A three-run homer by A’s No. 9 hitter Kurt Suzuki in the fifth inning helped ruin his night during the first game of the road trip. Against the Angels five days later, Price allowed a season-high 11 hits — all within the first three innings when he gave up six runs.

“He’s throwing the ball great,” manager Joe Maddon said. “There’s not a thing wrong with the way he’s throwing the baseball. His stuff has been fabulous. I’m just looking for all this to come together at the right time.”

Price said his troubles in Oakland and Anaheim stemmed from not making the right pitch at the right time. Against the Angels it was a hanging changeup to No. 9 hitter Collin Cowgill with the bases loaded that became a three-run, game-changing double in a 6-2 loss.

Price is 2-1 with a 2.55 ERA in four starts this season against the Red Sox. He beat them twice during the first road trip after the All-Star break. The first of the two wins was his only complete game of the season.

Tough road ahead

The Rays are a combined 41-34 (.574) against the teams remaining on their schedule. That’s the good news. The bad news is the Rangers, Orioles and Yankees are each vying for playoff spots, and Texas is fighting Oakland for the AL West title.

The Rays have 14 games remaining against contenders. So do the Orioles.

The Rangers have 12. The Yankees have 10.

The Indians have six.

The Orioles finish their season against the Red Sox, while the Rays finish with three games in Toronto against the Blue Jays.

No more games in Pacific time zone

Maddon believes much of the Rays’ struggles since August are due to the two trips out West.

They were 0-5 through stops in Arizona and Los Angeles during interleague play and 3-7 during their recent run through Oakland, Anaheim and Seattle. Those were the first trips this season out West and Maddon said it came at a bad time.

“We have been on that side of the world for the whole summer,” he said. “It’s kind of unusual that you wait and then come out here at the very end like we have. This has been an awkward schedule this year. We get thrown out there, these teams are (playing) better.
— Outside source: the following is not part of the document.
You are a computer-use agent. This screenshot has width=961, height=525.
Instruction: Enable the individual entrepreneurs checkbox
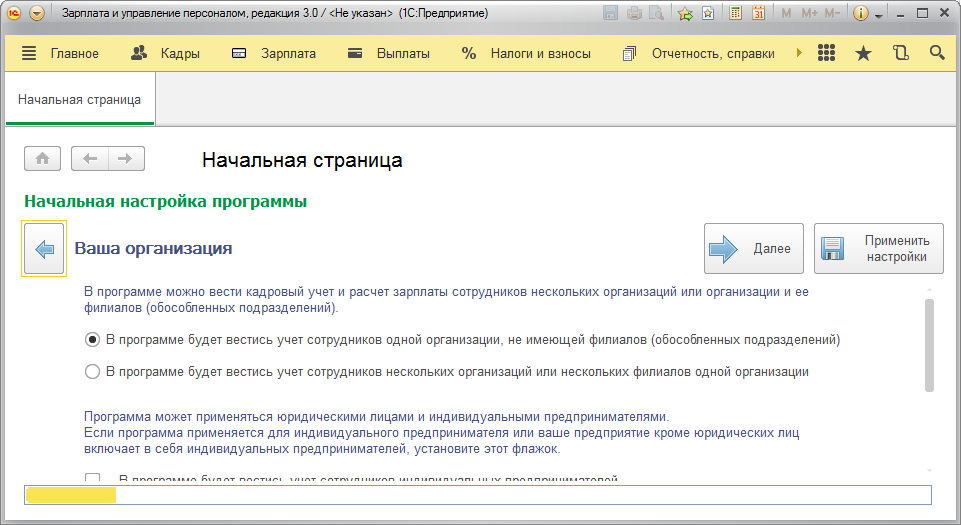point(93,479)
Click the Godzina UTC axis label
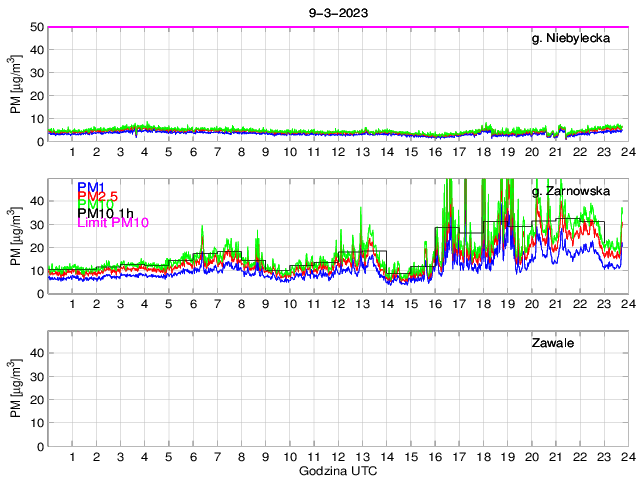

If we could have gone through this 5-5 I would have been really pleased with it … But I do believe once we get back home and back on our regular schedule, I think you’re going to see a better result.”

Longoria nearing 30

Despite his slumps this season and his bout with plantar fasciitis that cut into his midseason production, 3B Evan Longoria is one home run shy of his third 30-home run season.

“Thirty is pretty solid,” Maddon said. “Thirty home runs these days represents some pretty good power. I think that’s outstanding and that’s really with a tough month, month and a half.”

Longoria, who tied Carlos Peņa’s team record of four seasons with at least 25 home runs, is four homers shy of catching Peņa as the Rays’ all-time home run leader.

Peņa hit 163 during his two tours with Tampa Bay.

Not bad for someone who does not consider himself a home run hitter.

“He really works on other things offensively,” Maddon said. “He’s got home run power, no question, and when he gets a ball up in the air it keeps on going, but I like the fact he’s more concerned about being a technician or a better hitter and let the power show up.”

Noteworthy

RHP Chris Archer teamed with Good Sports on Monday to donate more than $6,700 of new sports equipment to the Police Athletic League of St. Pete … The Rays are 6-10 against the Red Sox this season but have held Red Sox hitters to a .211 batting average and 3.9 runs per game. The Sox are hitting .285 and averaging 5.4 runs a game against everyone else … Rays starters have completed seven innings only once in the last eight games, and that was by Price on the night he allowed six runs on 11 hits in the first three innings … The Rays have hit into at least one double play in 17 of their last 19 games. Since Aug.7, they have hit into a major league-high 36 double plays.